Additionally, the two groups had substantial and potentially important differences – aside from the presence of osteonecrosis. The authors indicate that prednisone use was higher in the target group on bisphosphonates (18% vs 5 %). Additionally, they also note that in this population of patients, the bisphosphonate taking cohort had higher co-morbidity and more malignancies. Use of corticosteroids and a number of illnesses are known etiological factors in the development of osteonecrosis so mismatches between the case and the control groups could have significant impact in the cause and occurrence of osteonecrosis and hence, substantially influence the conclusions of the study.

Finally, many methodologic and statistical concerns may be raised. For example the coding to diagnose avascular necrosis may not have been validated and the data itself was taken from a pre-existing cardiac database and used only hospital diagnostic codes which could have influenced the results positively or negatively. Avascular necrosis of the hip and osteonecrosis of the jaw could not be distinguished from the diagnostic codes. Rate ratios were adjusted for imbalances between the groups. However without seeing the unadjusted analysis, we really do not know how the joint adjusted effects of both corticosteroids and bisphosphonates may have been affected. Indeed, as has been pointed out bisphosphonate use may simply be coincidental, a matter of guilt by association.
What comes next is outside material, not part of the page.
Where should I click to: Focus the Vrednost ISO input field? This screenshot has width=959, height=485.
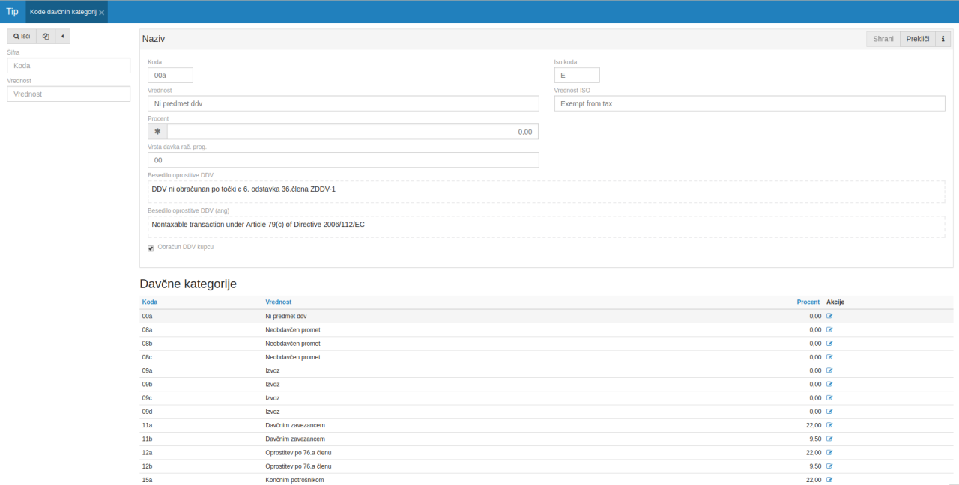[749, 104]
While this study has put forward an interesting postulate, it is evident that there are major limitations in the study and the inter-relationship between osteonecrosis and bisphosphonate use remains unclear and likely, multi-factorial. More analysis of the data set particularly attempting to verify the diagnosis and type of osteonecrosis should have been attempted. The whole of this analysis depends on it! What isn’t in question is the high prevalence of low trauma fractures in our older population, the fracture-associated morbidity and mortality in this group and the significant reduction of clinical fractures with the use of bisphosphonates. In the high risk individual with osteoporosis, the known benefits of treatment frequently far outweigh the concerns that have been raised.